◆ Problem statement
Your answer should consist solely of the lines from the one holding "This screenshot has height=449, width=868." through the final line of the entries, reproduced exactly and without pictures.

◆ Information

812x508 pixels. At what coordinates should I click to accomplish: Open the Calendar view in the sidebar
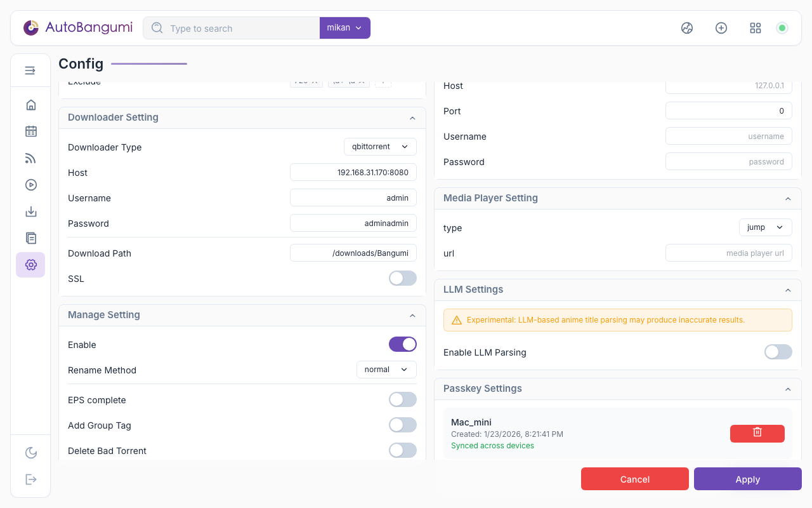point(30,131)
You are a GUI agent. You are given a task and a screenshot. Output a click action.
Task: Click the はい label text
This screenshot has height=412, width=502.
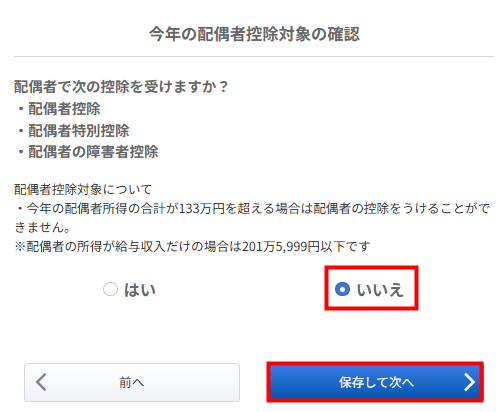click(x=140, y=290)
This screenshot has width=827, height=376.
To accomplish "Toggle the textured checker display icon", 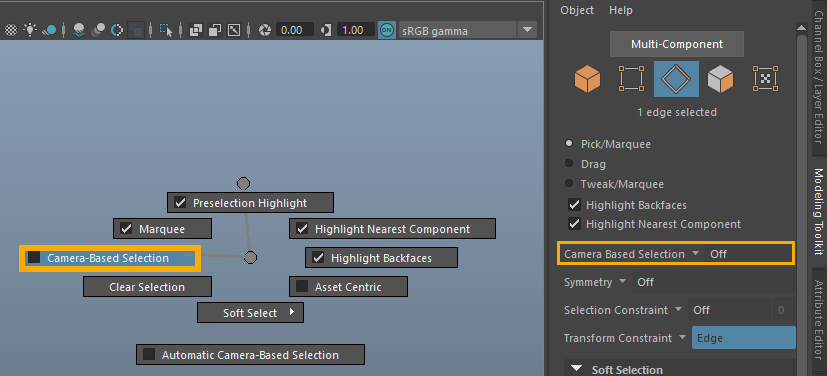I will [11, 30].
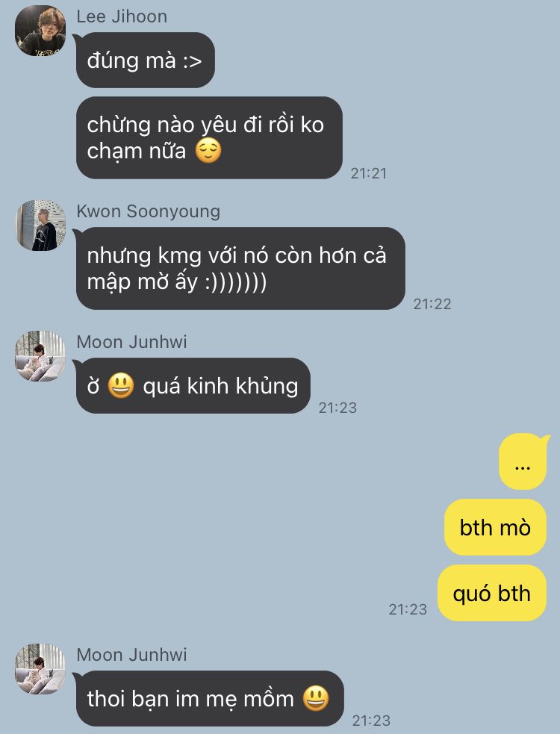
Task: Tap the yellow 'quó bth' bubble
Action: click(x=491, y=593)
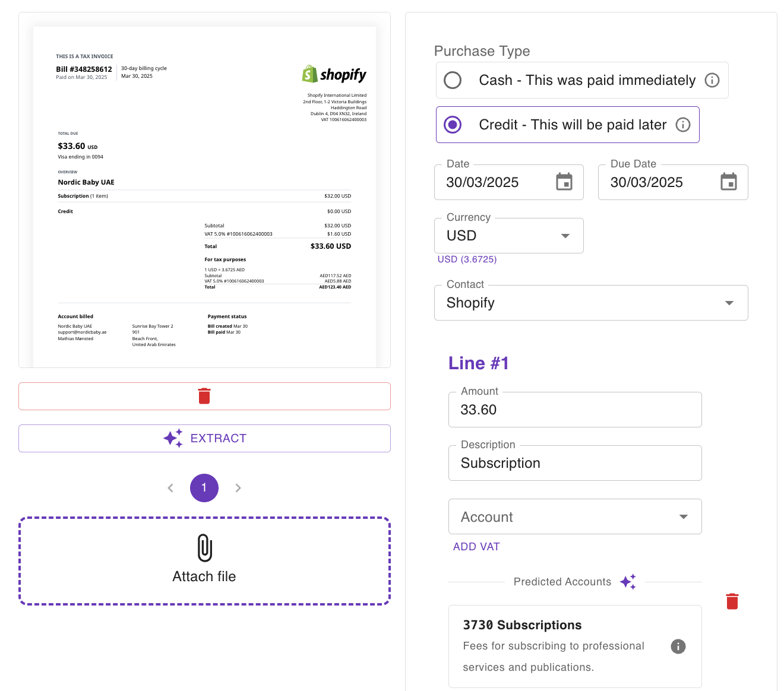Go to next document page arrow
The width and height of the screenshot is (784, 691).
tap(238, 488)
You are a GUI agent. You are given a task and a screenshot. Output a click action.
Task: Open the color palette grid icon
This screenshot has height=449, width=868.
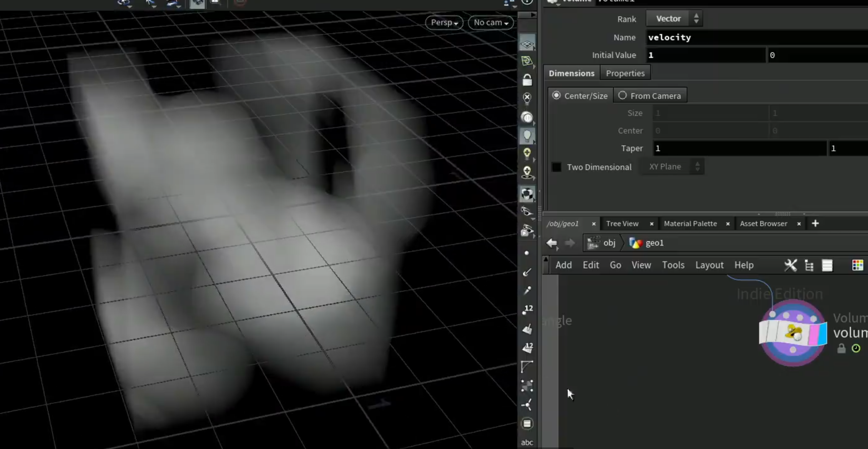click(x=857, y=265)
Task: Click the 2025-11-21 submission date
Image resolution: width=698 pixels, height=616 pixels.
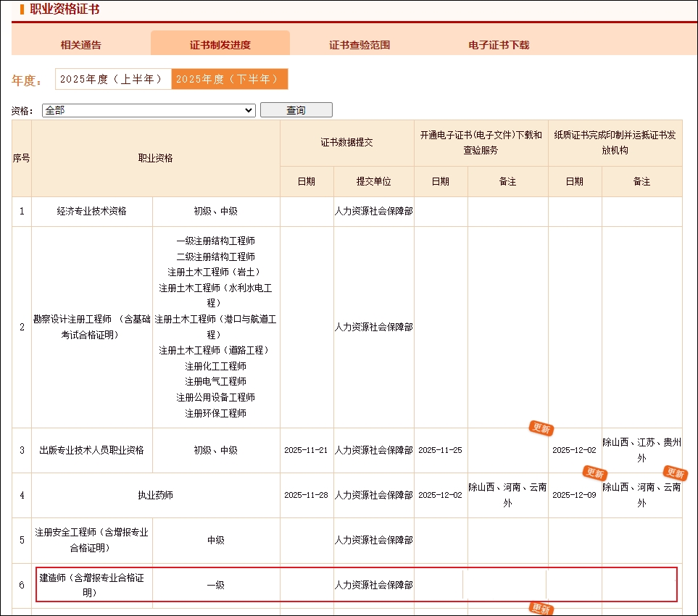Action: tap(306, 450)
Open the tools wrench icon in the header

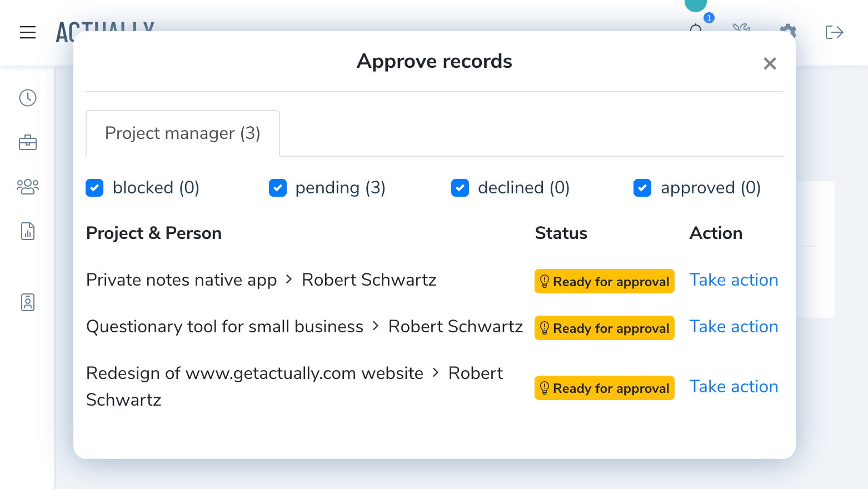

◆ Output of the task
This screenshot has height=449, width=868.
click(x=857, y=265)
Task: Click the 2025-11-21 submission date
Image resolution: width=698 pixels, height=616 pixels.
Action: tap(306, 450)
Open the tools wrench icon in the header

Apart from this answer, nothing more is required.